Nem tudo no mundo dos mortos é só aflição. Têm os Campos Elísios, também chamado de “Ilha dos Bem-Aventurados”. Um lugar aprazível e de grande beleza pra onde são levados os heróis, os santos, os poetas. Ali o sol brilha eternamente, e dum alto monte cai uma cascata de vinho, onde se pode beber quanto se queira, sem se embriagar. E o vale das almas Nemôsine, os iniciados em desvendar mistérios. Os que estão ali ficam mil anos, até apagar-se tudo de terreno que houver neles. Depois dessa purificação, lhes são revelados os segredos do portal, e por isso poderão um dia voltar a terra, em forma de animais.”

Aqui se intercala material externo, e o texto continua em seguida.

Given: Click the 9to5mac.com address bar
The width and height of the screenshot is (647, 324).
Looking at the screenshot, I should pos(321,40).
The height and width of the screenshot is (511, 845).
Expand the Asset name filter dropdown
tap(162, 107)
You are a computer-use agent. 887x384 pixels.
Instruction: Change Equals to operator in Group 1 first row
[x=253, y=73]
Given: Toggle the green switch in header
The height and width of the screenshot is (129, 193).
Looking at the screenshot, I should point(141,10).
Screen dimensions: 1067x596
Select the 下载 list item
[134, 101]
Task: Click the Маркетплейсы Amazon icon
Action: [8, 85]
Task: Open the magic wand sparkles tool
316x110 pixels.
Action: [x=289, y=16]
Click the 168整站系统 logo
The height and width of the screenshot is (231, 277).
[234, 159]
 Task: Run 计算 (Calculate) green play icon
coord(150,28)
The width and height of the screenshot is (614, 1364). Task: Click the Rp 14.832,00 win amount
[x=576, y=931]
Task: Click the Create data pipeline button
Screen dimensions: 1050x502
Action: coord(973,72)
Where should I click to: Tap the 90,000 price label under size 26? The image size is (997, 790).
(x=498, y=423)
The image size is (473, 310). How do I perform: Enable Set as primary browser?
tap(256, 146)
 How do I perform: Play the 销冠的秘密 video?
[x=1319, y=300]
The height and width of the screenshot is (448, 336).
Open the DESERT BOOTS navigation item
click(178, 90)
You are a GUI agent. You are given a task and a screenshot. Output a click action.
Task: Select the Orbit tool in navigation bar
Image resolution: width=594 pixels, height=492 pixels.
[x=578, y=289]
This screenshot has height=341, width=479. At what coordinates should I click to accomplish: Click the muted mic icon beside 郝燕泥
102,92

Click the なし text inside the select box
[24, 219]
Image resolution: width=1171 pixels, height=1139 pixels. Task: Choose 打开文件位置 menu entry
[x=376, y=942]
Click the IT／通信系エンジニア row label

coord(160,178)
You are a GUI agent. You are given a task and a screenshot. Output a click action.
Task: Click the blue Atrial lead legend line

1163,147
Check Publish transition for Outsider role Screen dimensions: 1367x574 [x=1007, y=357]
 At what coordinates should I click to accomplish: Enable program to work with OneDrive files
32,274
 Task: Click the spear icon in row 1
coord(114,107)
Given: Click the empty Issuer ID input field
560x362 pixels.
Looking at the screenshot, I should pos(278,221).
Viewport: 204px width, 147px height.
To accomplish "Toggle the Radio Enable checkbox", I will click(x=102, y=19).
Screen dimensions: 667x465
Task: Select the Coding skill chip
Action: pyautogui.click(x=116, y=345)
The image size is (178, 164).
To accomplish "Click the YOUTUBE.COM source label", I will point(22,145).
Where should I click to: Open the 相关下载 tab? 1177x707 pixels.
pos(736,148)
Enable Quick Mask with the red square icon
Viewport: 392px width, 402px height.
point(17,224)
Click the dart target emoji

O Grande Dinossauro por onde passou grande estrago fez. Ninguém sabia, mas viera das profundezas da terra atendendo um chamado dos aliens. Das profundezas glaciais da ilha, o fóssil acordou. Controlando sua mente através de uma mensagem telepática, os alienígenas lhe encarregaria de tirar, com sua força, uma grande pedra que obstruía o acesso até a sala do tesouro. Pra chegar até lá, o réptil pré-histórico destruiu tudo que viu pela frente, árvores enormes na floresta, o acampamento. Suas pegadas ocasionaram crateras que um dia se encheria com água da chuva e seriam chamados de açude.  Enquanto fazia a escavação o Tiranossauro Rex acabou encontrando um Coendou prehensilis, um Quandú gigante, que hibernava dentro de sua toca. O roedor tamanho família acordou furioso. Os dois bichos se atracaram. Acredite, a briga foi feia.